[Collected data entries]
——————
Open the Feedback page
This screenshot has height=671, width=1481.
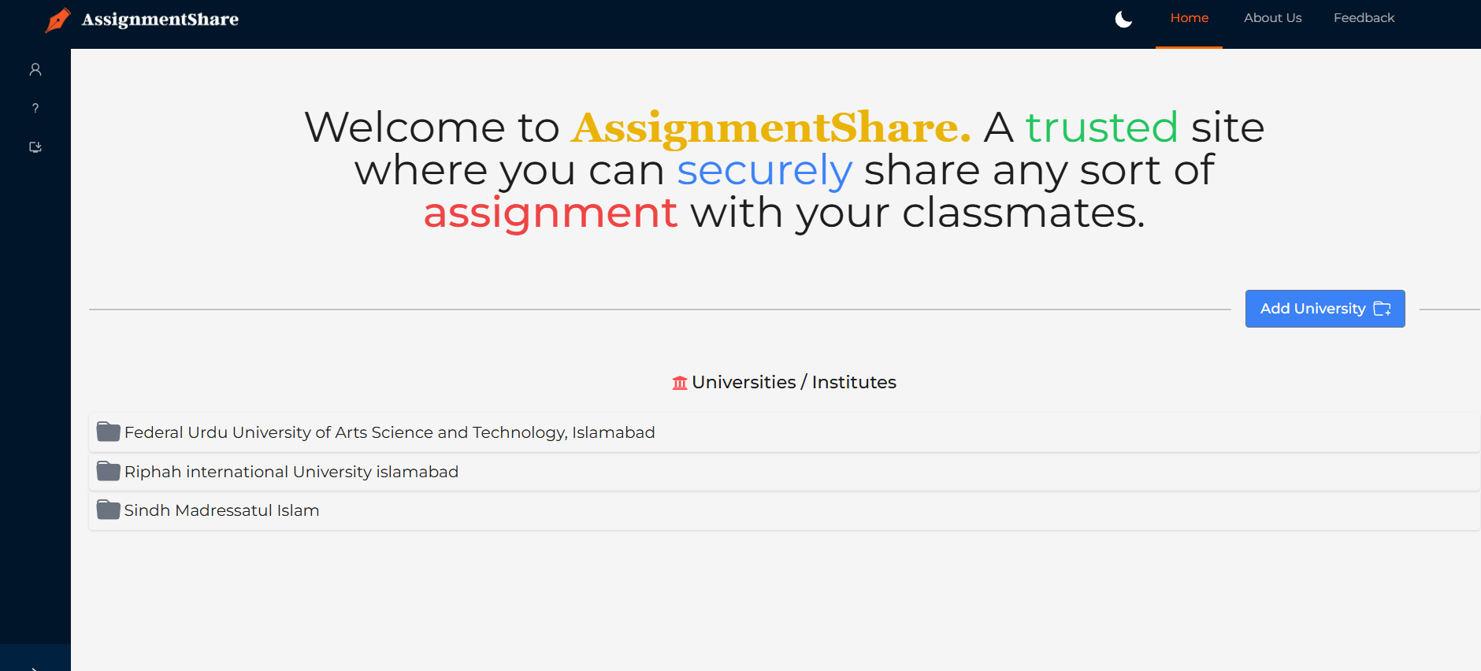1364,18
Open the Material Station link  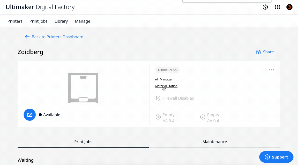(166, 86)
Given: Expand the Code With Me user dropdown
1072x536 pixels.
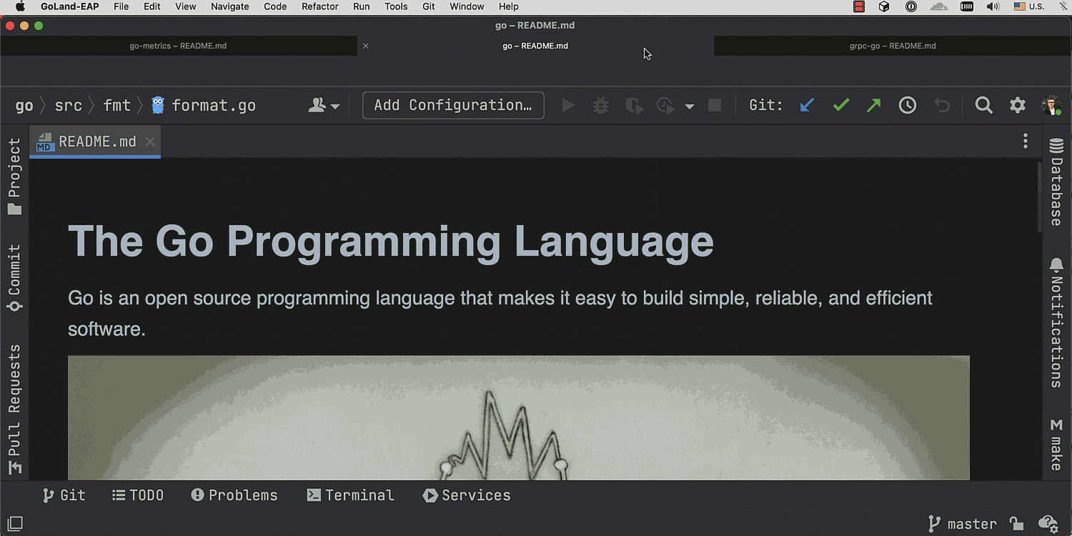Looking at the screenshot, I should pos(324,106).
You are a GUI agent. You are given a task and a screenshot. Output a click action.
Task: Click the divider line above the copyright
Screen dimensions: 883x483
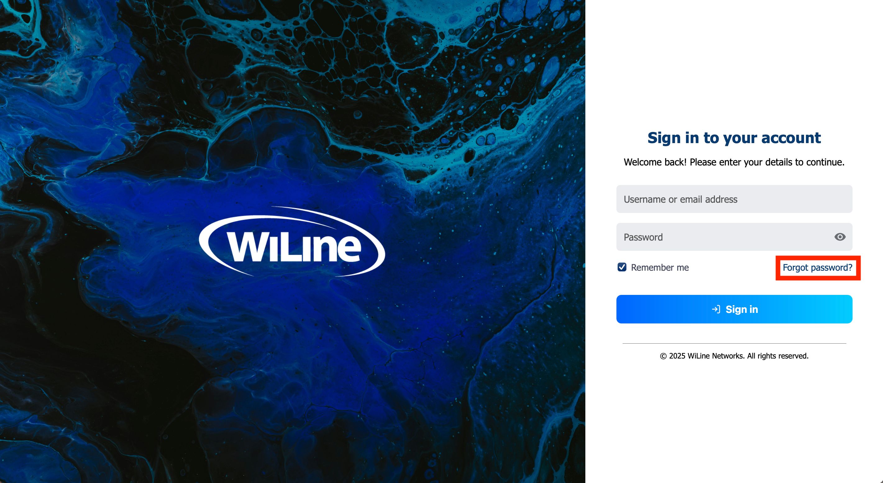point(734,343)
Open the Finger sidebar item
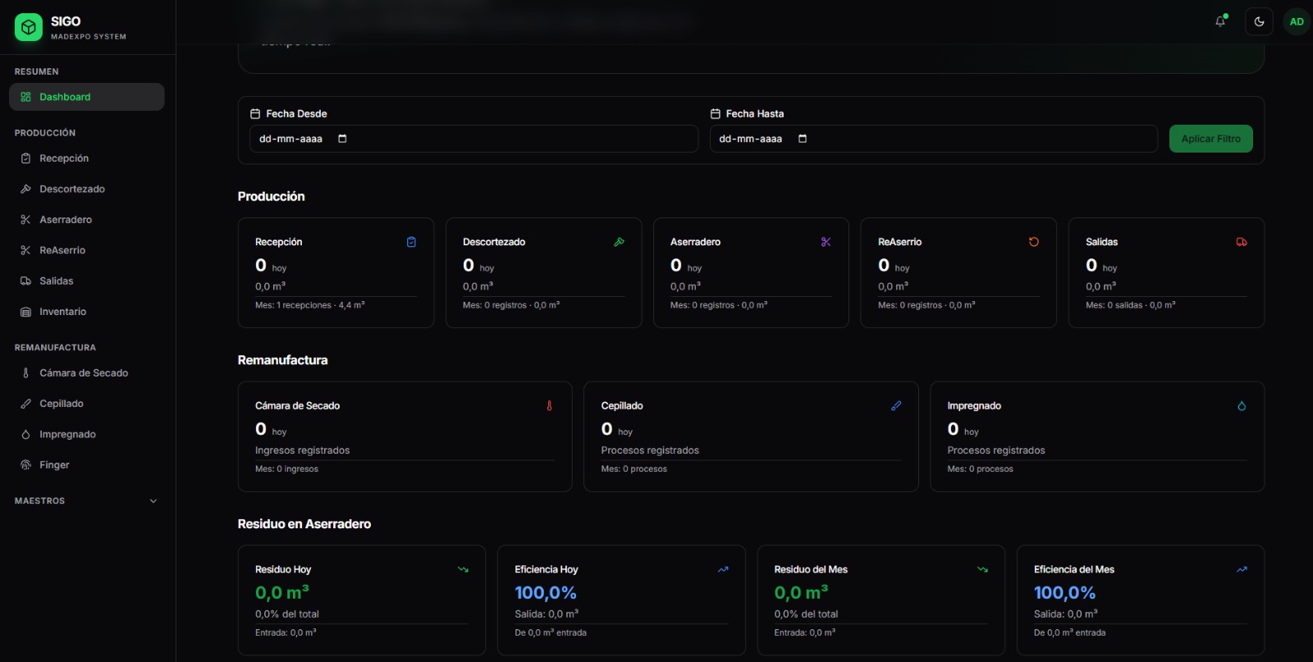The image size is (1313, 662). click(x=54, y=465)
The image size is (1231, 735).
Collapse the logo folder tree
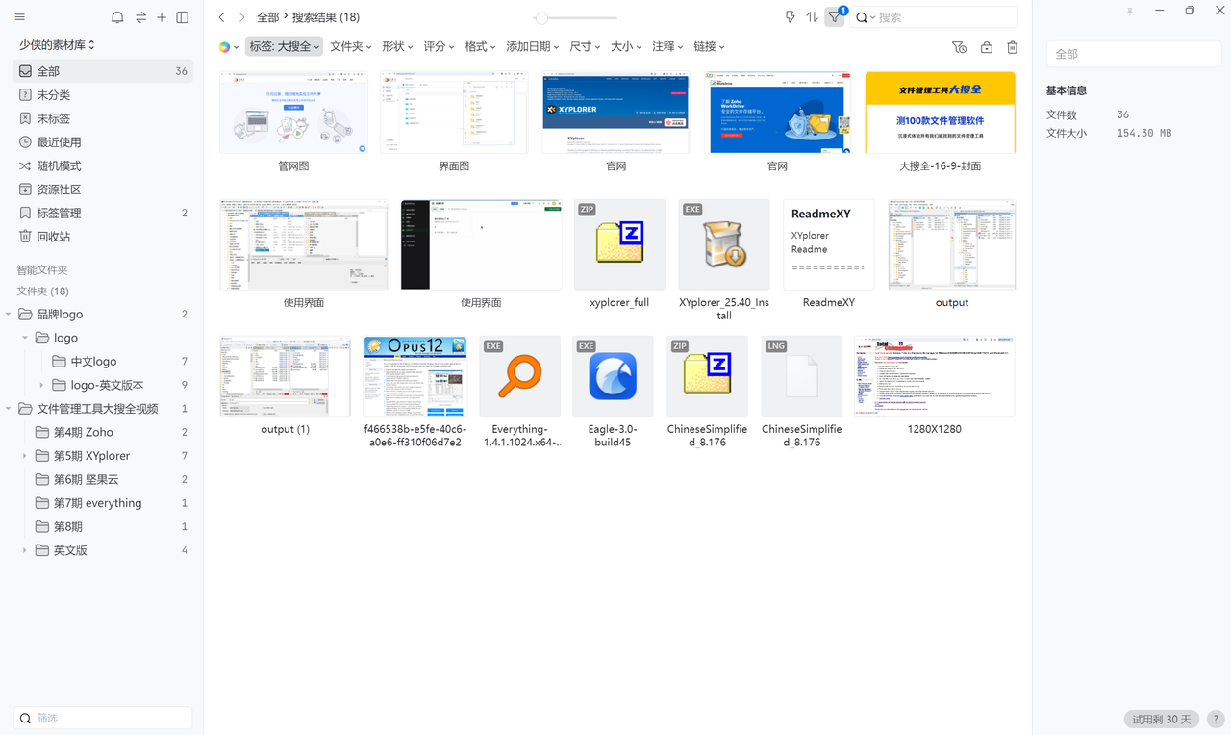25,337
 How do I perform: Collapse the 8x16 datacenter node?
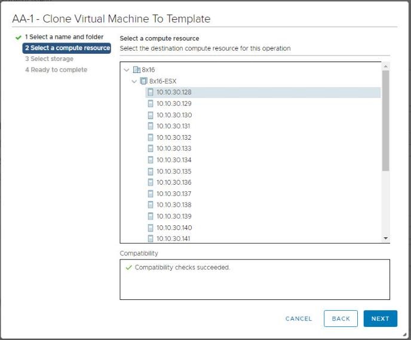point(126,70)
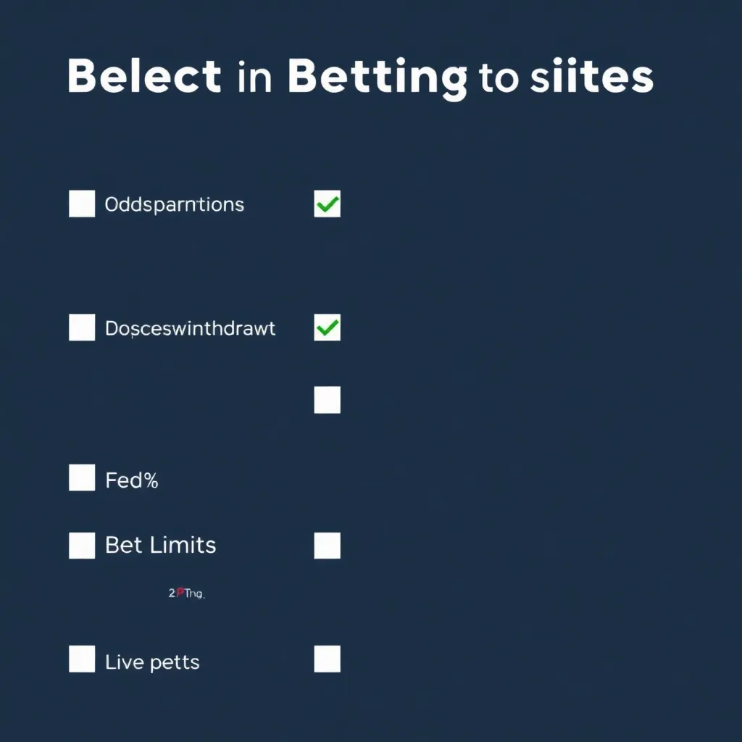742x742 pixels.
Task: Check the right-hand box in Bet Limits row
Action: pos(327,545)
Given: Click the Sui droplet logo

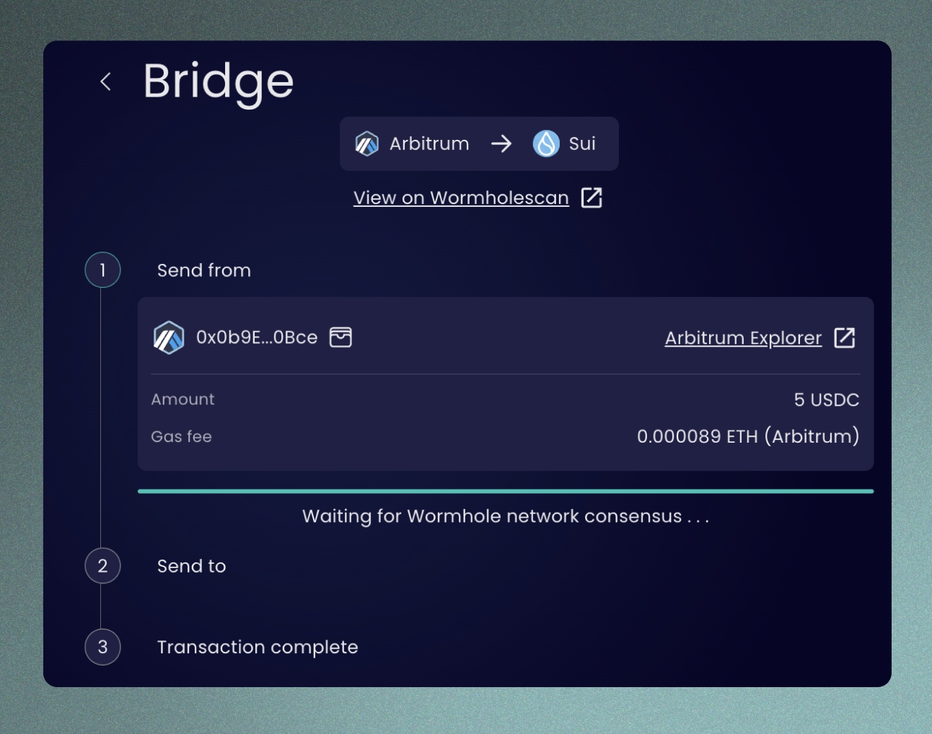Looking at the screenshot, I should (546, 143).
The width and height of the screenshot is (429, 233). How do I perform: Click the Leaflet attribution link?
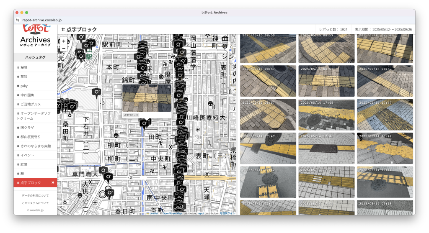pyautogui.click(x=153, y=213)
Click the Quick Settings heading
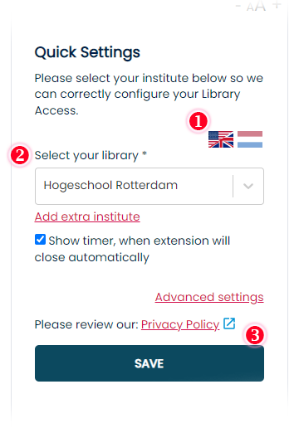The width and height of the screenshot is (299, 428). (87, 52)
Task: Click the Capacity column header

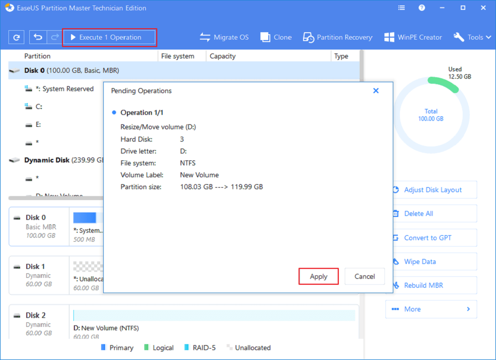Action: (x=223, y=56)
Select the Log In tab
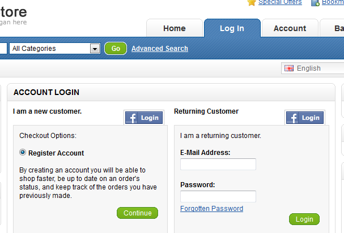Viewport: 344px width, 233px height. (x=232, y=28)
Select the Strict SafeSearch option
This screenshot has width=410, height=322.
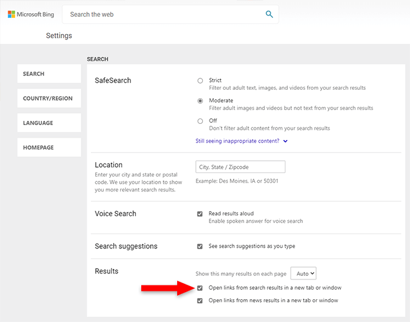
——————
### Your objective
Only an exact copy belongs in the answer: the lines from the one containing "Select the Strict SafeSearch option" through the end of the records, both ends included, minus the pictures.

### Output for this task
Select the Strict SafeSearch option
This screenshot has width=410, height=322.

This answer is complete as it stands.